> Aim of the exercise: Transcribe each line of the material with no alterations.

> Source information:
++++++
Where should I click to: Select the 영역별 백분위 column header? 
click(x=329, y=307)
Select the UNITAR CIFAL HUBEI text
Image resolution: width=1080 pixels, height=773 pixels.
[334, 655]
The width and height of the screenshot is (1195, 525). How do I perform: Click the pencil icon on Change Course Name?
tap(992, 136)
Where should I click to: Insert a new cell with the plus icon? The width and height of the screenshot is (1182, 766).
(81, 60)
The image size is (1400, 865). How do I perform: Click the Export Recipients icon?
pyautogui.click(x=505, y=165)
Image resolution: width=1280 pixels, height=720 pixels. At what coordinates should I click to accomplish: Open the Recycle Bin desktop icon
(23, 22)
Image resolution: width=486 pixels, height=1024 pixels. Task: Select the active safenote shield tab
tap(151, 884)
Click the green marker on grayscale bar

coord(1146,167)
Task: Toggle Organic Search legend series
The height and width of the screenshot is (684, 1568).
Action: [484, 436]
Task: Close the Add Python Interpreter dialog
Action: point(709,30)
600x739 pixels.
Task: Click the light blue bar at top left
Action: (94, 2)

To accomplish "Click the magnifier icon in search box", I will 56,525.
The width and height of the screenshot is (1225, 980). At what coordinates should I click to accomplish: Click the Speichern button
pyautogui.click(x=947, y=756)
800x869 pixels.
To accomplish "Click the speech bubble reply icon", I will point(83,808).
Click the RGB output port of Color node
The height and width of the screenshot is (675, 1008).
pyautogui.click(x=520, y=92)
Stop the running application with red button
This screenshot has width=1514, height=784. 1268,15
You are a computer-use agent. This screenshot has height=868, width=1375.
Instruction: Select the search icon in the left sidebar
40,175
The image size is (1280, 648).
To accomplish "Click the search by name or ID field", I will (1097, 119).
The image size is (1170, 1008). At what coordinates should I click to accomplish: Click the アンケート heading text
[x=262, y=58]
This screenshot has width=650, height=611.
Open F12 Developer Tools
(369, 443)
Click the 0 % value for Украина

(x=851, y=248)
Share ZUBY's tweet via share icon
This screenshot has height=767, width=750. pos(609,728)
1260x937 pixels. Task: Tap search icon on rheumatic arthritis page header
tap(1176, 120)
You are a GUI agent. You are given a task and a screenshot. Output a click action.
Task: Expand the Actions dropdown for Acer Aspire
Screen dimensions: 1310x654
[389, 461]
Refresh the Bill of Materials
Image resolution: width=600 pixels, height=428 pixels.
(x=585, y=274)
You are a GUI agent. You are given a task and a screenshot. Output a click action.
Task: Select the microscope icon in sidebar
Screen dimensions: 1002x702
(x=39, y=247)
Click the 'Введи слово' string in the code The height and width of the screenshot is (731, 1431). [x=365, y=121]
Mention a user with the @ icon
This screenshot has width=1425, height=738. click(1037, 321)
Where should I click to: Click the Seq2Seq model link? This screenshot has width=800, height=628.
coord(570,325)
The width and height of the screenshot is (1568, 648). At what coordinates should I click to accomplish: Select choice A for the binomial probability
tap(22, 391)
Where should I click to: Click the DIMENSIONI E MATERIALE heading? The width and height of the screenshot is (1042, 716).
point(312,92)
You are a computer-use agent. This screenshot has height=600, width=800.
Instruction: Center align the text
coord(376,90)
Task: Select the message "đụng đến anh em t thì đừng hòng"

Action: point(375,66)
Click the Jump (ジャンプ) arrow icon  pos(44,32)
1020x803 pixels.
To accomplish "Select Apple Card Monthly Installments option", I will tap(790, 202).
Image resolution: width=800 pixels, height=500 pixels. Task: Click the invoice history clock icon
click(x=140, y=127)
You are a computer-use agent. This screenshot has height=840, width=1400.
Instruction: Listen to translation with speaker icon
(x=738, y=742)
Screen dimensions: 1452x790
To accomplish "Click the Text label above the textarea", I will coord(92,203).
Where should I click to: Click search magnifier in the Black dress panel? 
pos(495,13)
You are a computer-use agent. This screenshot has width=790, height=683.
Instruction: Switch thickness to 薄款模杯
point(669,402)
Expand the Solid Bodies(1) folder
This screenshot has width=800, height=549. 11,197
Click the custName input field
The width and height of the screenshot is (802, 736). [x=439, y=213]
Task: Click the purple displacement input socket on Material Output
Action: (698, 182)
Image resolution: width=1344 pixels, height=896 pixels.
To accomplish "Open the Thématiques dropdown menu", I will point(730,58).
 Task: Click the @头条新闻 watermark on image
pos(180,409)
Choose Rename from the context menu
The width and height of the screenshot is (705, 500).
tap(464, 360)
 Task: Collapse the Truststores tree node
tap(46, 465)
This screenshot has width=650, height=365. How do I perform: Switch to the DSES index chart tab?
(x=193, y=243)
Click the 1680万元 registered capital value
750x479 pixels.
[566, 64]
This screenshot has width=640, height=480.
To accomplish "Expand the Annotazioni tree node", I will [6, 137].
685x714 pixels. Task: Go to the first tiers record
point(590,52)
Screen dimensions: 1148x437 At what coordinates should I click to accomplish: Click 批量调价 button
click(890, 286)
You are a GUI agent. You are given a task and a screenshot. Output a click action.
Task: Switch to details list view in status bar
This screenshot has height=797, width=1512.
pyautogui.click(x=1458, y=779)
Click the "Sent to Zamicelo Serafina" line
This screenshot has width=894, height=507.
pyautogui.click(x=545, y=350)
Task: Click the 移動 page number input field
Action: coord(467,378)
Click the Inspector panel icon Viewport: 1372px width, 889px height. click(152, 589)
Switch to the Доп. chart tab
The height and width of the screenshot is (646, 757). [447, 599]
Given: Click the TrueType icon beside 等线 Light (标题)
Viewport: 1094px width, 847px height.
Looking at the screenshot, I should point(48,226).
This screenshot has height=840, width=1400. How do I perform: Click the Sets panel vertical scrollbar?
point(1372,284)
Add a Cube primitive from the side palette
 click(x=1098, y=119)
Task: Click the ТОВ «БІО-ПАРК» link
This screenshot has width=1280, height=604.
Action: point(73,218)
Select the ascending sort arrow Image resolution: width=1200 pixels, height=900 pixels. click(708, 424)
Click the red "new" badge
++++++
> Reply to the exercise:
Where should I click to: Select the 영역별 백분위 column header? 
click(x=329, y=307)
Select the UNITAR CIFAL HUBEI text
Image resolution: width=1080 pixels, height=773 pixels.
[334, 655]
The width and height of the screenshot is (1195, 525). How do I perform: Click the pencil icon on Change Course Name?
tap(992, 136)
Where should I click to: Insert a new cell with the plus icon? The width and height of the screenshot is (1182, 766).
(81, 60)
The image size is (1400, 865). How do I perform: Click the Export Recipients icon?
pyautogui.click(x=505, y=165)
Image resolution: width=1280 pixels, height=720 pixels. At what coordinates should I click to accomplish: Open the Recycle Bin desktop icon
(23, 22)
Image resolution: width=486 pixels, height=1024 pixels. Task: Select the active safenote shield tab
tap(151, 884)
Click the green marker on grayscale bar

coord(1146,167)
Task: Toggle Organic Search legend series
The height and width of the screenshot is (684, 1568).
Action: [484, 436]
Task: Close the Add Python Interpreter dialog
Action: point(709,30)
600x739 pixels.
Task: Click the light blue bar at top left
Action: (94, 2)

To accomplish "Click the magnifier icon in search box", I will 56,525.
The width and height of the screenshot is (1225, 980). At what coordinates should I click to accomplish: Click the Speichern button
pyautogui.click(x=947, y=756)
800x869 pixels.
To accomplish "Click the speech bubble reply icon", I will point(83,808).
Click the RGB output port of Color node
The height and width of the screenshot is (675, 1008).
pyautogui.click(x=520, y=92)
Stop the running application with red button
This screenshot has width=1514, height=784. 1268,15
You are a computer-use agent. This screenshot has height=868, width=1375.
Instruction: Select the search icon in the left sidebar
40,175
The image size is (1280, 648).
To accomplish "Click the search by name or ID field", I will (1097, 119).
The image size is (1170, 1008). At what coordinates should I click to accomplish: Click the アンケート heading text
[x=262, y=58]
This screenshot has width=650, height=611.
Open F12 Developer Tools
(369, 443)
Click the 0 % value for Украина

(x=851, y=248)
Share ZUBY's tweet via share icon
This screenshot has height=767, width=750. pos(609,728)
1260x937 pixels. Task: Tap search icon on rheumatic arthritis page header
tap(1176, 120)
You are a GUI agent. You are given a task and a screenshot. Output a click action.
Task: Expand the Actions dropdown for Acer Aspire
Screen dimensions: 1310x654
[389, 461]
Refresh the Bill of Materials
Image resolution: width=600 pixels, height=428 pixels.
(x=585, y=274)
You are a GUI agent. You are given a task and a screenshot. Output a click action.
Task: Select the microscope icon in sidebar
Screen dimensions: 1002x702
(x=39, y=247)
Click the 'Введи слово' string in the code The height and width of the screenshot is (731, 1431). [x=365, y=121]
Mention a user with the @ icon
This screenshot has width=1425, height=738. click(1037, 321)
Where should I click to: Click the Seq2Seq model link? This screenshot has width=800, height=628.
coord(570,325)
The width and height of the screenshot is (1568, 648). At what coordinates should I click to accomplish: Select choice A for the binomial probability
tap(22, 391)
Where should I click to: Click the DIMENSIONI E MATERIALE heading? The width and height of the screenshot is (1042, 716).
point(312,92)
You are a computer-use agent. This screenshot has height=600, width=800.
Instruction: Center align the text
coord(376,90)
Task: Select the message "đụng đến anh em t thì đừng hòng"

Action: point(375,66)
Click the Jump (ジャンプ) arrow icon  pos(44,32)
1020x803 pixels.
To accomplish "Select Apple Card Monthly Installments option", I will tap(790, 202).
Image resolution: width=800 pixels, height=500 pixels. Task: Click the invoice history clock icon
click(x=140, y=127)
You are a computer-use agent. This screenshot has height=840, width=1400.
Instruction: Listen to translation with speaker icon
(x=738, y=742)
Screen dimensions: 1452x790
To accomplish "Click the Text label above the textarea", I will coord(92,203).
Where should I click to: Click search magnifier in the Black dress panel? 
pos(495,13)
You are a computer-use agent. This screenshot has width=790, height=683.
Instruction: Switch thickness to 薄款模杯
point(669,402)
Expand the Solid Bodies(1) folder
This screenshot has width=800, height=549. 11,197
Click the custName input field
The width and height of the screenshot is (802, 736). [x=439, y=213]
Task: Click the purple displacement input socket on Material Output
Action: (698, 182)
Image resolution: width=1344 pixels, height=896 pixels.
To accomplish "Open the Thématiques dropdown menu", I will point(730,58).
 Task: Click the @头条新闻 watermark on image
pos(180,409)
Choose Rename from the context menu
The width and height of the screenshot is (705, 500).
tap(464, 360)
 Task: Collapse the Truststores tree node
tap(46, 465)
This screenshot has width=650, height=365. How do I perform: Switch to the DSES index chart tab?
(x=193, y=243)
Click the 1680万元 registered capital value
750x479 pixels.
[566, 64]
This screenshot has width=640, height=480.
To accomplish "Expand the Annotazioni tree node", I will [6, 137].
685x714 pixels. Task: Go to the first tiers record
point(590,52)
Screen dimensions: 1148x437 At what coordinates should I click to accomplish: Click 批量调价 button
click(890, 286)
You are a GUI agent. You are given a task and a screenshot. Output a click action.
Task: Switch to details list view in status bar
This screenshot has height=797, width=1512.
pyautogui.click(x=1458, y=779)
Click the "Sent to Zamicelo Serafina" line
This screenshot has width=894, height=507.
pyautogui.click(x=545, y=350)
Task: Click the 移動 page number input field
Action: coord(467,378)
Click the Inspector panel icon Viewport: 1372px width, 889px height. click(152, 589)
Switch to the Доп. chart tab
The height and width of the screenshot is (646, 757). [447, 599]
Given: Click the TrueType icon beside 等线 Light (标题)
Viewport: 1094px width, 847px height.
Looking at the screenshot, I should point(48,226).
This screenshot has height=840, width=1400. How do I perform: Click the Sets panel vertical scrollbar?
point(1372,284)
Add a Cube primitive from the side palette
 click(x=1098, y=119)
Task: Click the ТОВ «БІО-ПАРК» link
This screenshot has width=1280, height=604.
Action: point(73,218)
Select the ascending sort arrow Image resolution: width=1200 pixels, height=900 pixels. click(708, 424)
Click the red "new" badge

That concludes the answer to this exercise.